RSF appelle l'ONU à évoquer l'état désastreux de la liberté de la presse lors de sa mission en Chine

Reporters sans frontières (RSF) appelle la Haute-Commissaire des Nations Unies aux droits de l'homme, Michelle Bachelet, à évoquer l'état désastreux de la liberté de la presse lors de sa prochaine mission en Chine au mois de mai.

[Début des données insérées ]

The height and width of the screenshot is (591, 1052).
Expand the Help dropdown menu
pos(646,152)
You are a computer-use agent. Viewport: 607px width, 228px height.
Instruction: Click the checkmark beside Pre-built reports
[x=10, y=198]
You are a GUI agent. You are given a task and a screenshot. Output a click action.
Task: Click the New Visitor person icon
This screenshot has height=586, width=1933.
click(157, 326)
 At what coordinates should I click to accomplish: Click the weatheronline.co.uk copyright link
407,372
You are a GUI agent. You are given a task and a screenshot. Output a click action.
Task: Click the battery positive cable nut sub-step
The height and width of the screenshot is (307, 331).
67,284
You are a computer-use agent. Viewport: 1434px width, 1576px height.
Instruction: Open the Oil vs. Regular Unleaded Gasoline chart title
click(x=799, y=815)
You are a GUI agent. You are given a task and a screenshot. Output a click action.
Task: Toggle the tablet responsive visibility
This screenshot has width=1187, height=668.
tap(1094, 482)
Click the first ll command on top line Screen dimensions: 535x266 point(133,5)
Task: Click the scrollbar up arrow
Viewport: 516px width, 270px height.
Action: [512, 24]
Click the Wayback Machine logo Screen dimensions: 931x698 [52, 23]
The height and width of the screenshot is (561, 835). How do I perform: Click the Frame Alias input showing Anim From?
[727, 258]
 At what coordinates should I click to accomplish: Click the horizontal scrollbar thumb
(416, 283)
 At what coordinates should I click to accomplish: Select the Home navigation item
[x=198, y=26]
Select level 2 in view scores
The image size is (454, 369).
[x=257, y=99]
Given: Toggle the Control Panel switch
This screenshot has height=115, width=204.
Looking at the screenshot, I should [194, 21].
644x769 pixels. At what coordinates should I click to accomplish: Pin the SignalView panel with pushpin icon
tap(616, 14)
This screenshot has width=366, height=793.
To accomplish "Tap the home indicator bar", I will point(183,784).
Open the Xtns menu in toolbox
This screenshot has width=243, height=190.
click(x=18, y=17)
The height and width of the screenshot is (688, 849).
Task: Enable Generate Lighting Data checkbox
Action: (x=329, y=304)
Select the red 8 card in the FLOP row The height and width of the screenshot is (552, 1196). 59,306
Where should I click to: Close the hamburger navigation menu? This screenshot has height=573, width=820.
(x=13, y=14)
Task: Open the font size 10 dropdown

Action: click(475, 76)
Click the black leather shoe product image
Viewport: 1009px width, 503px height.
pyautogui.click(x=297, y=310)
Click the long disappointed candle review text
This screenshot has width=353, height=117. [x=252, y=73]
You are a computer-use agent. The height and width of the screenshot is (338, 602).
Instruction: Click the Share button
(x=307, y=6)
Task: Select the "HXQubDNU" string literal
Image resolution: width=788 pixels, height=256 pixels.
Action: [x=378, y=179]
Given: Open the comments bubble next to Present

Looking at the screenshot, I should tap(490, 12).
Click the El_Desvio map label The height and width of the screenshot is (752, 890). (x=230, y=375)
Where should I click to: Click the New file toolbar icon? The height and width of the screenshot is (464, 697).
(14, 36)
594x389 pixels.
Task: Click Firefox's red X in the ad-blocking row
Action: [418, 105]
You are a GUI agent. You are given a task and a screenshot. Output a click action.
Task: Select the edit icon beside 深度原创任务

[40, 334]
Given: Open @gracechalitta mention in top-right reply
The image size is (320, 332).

Dans un courrier envoyé le 27 avril 2022, RSF appelle la Haute-Commissaire des Nations Unies aux droits de l'homme, Michelle Bachelet, à évoquer l'état désastreux de la liberté de la presse en Chine lors de sa prochaine mission dans le pays, qui est prévue pour le mois de mai. Cette visite sera une première en son genre depuis 2005 et le régime autoritaire chinois a promis « un accès sans entrave à un large éventail d'acteurs, y compris la société civile ».

 

« Ces dernières années, le président Xi Jinping a imposé un modèle social en Chine basé sur le contrôle de l'information et la surveillance des citoyens, tout en promouvant un “nouvel ordre mondial des médias” dans lequel les journalistes ne sont que des relais de la propagande des États », constate le secrétaire général de RSF, Christophe Deloire. « La liberté de l’information est essentielle à l’exercice des autres droits humains et doit être traitée en priorité lors de cette mission tant attendue. »

 

Les cinq demandes de RSF :

  • La libération des 124 journalistes et défenseurs de la liberté de la presse actuellement détenus.
  • La mise en application immédiate de l'article 35 de la Constitution de la République populaire de Chine, qui garantit « la liberté d'expression [et] de la presse ».
  • La fin du harcèlement envers les journalistes, les correspondants étrangers, les médias et les maisons d'édition.
  • La fin de la censure et de la surveillance des médias.
  • La publication du rapport longuement attendu du bureau de la Haute-Commissaire sur les violations des droits humains dans la région autonome du Xinjiang par le régime chinois.

 

Depuis 2016, le régime de Pékin mène, au nom de la « lutte contre le terrorisme », une violente campagne de répression dans le Xinjiang et a arrêté plus de 70 journalistes et universitaires ouïghours dont Ilham Tohtirécipiendaire du prix Václav Havel du Conseil de l’Europe et du prix Sakharov du Parlement européen, qui purge une peine de prison à vie pour « séparatisme ».

 

RSF a récemment publié un rapport d’enquête inédit, Le grand bond en arrière du journalisme en Chine, qui révèle la campagne de répression sans précédent menée ces dernières années par le régime chinois contre le journalisme et le droit à l'information dans le monde entier.

 

La Chine figure au 177e rang sur 180 au Classement RSF 2021 de la liberté de la presse.